#### GIVEN REQUEST 1:
Update the records, starting with the line containing "1305x598 pixels. At" and going on through the end of the records, by replacing "radio option" with "option button" and keeping everything else the same. Leave the pictures out of your answer.

#### DOCUMENT PASSAGE:

The Portland Beds. A small patch of this formation is found resting upon the Kimmeridge Clay in Berkshire. It caps the rising ground south of Shrivenham, and the village of Bourton stands upon it. Its thickness is about 20 feet.

After the deposition of the Portland rocks, which are of marine origin, there is reason to believe that our district became land and a part of a continent, but no relics of this period remain here. They were all swept away when the land sank again and the Cretaceous sea flowed over Berkshire.

The Lower Greensand—our next deposit—was formed after a long interval, and, owing to earth movements which had taken place during that interval, it rests upon the older rocks in an irregular manner. It is a marine formation, and only occurs in patches, the largest of which extends from Uffington to near Faringdon. Its greatest thickness is about 60 feet, and it consists of sand with some ironstone and chert, pebble beds, and a calcareous sponge gravel. The sponge gravel, so-called from the number of fossil sponges it contains, is dug for garden paths and walks, and is exported to long distances. The fossil sponges in the gravel are abundant and beautifully preserved, and they seem to have lived on the spot. The ironstone was at one time worked near Faringdon. At New Lodge, in the parish of Winkfield, the Lower Greensand was reached in a boring at a depth of 1234 feet. A good supply of water was obtained, but it contains a large quantity of common salt.

#### INPUT:
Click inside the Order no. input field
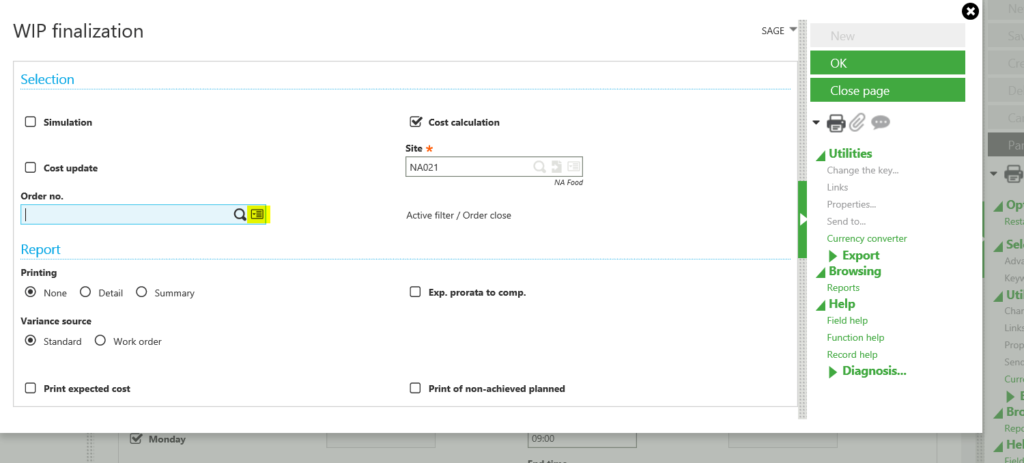The height and width of the screenshot is (463, 1024). 125,214
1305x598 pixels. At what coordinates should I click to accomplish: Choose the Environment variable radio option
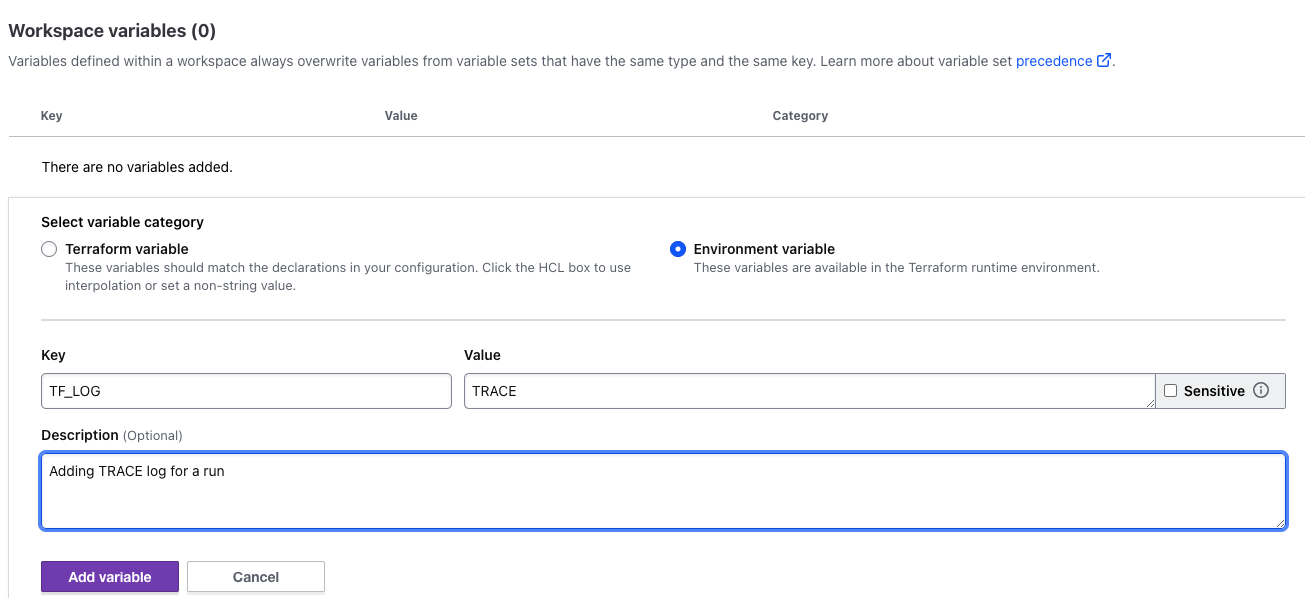click(678, 249)
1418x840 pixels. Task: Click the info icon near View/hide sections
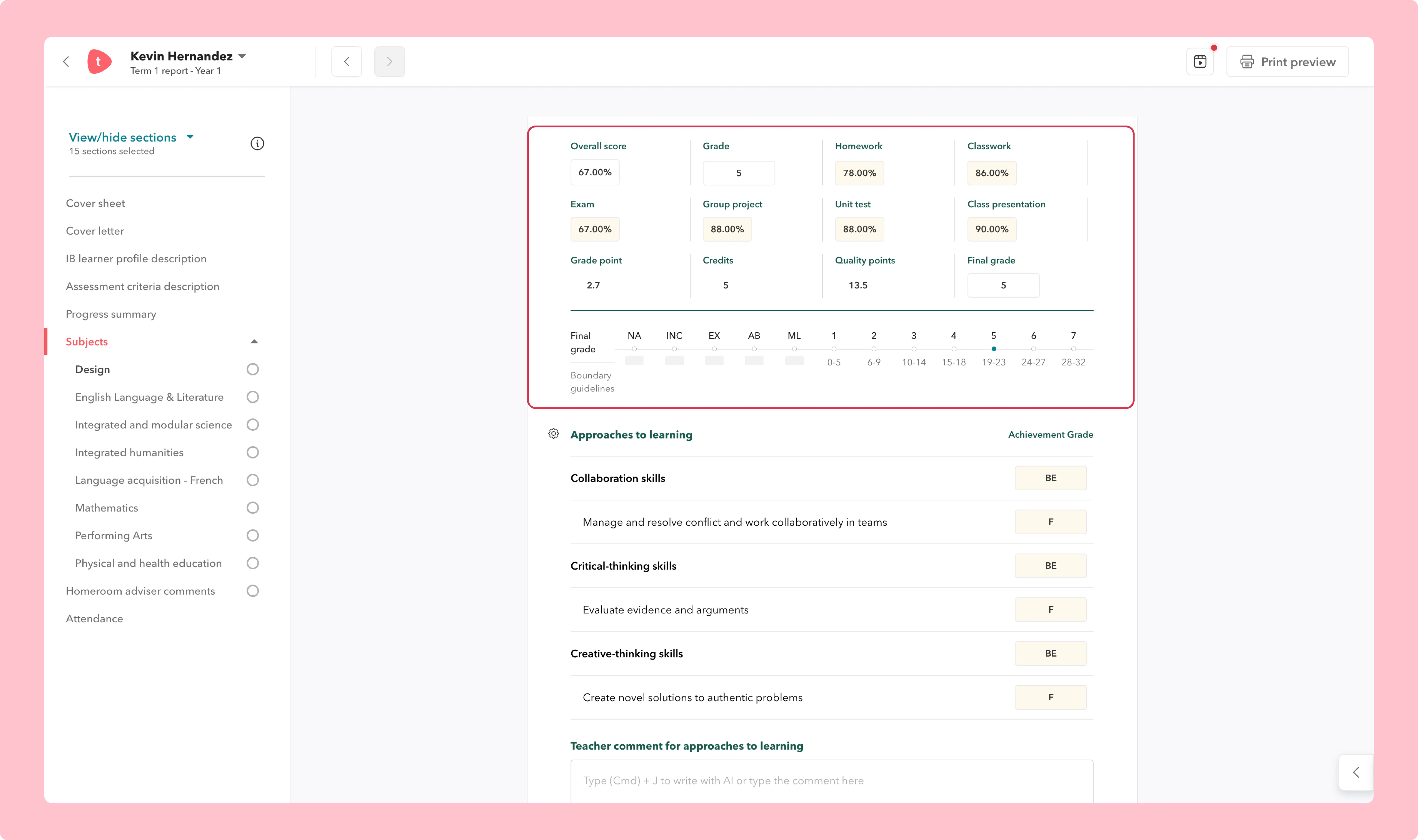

#### GIVEN REQUEST 2:
From the Berkshire geology passage, quote the words starting with "The Portland Beds." and going on through "flowed over Berkshire.".

#### FULL SOLUTION 1:
1305x598 pixels. At what coordinates should I click to accomplish: Choose the Environment variable option button
click(678, 249)
1418x840 pixels. Task: Click the info icon near View/hide sections

#### FULL SOLUTION 2:
The Portland Beds. A small patch of this formation is found resting upon the Kimmeridge Clay in Berkshire. It caps the rising ground south of Shrivenham, and the village of Bourton stands upon it. Its thickness is about 20 feet.

After the deposition of the Portland rocks, which are of marine origin, there is reason to believe that our district became land and a part of a continent, but no relics of this period remain here. They were all swept away when the land sank again and the Cretaceous sea flowed over Berkshire.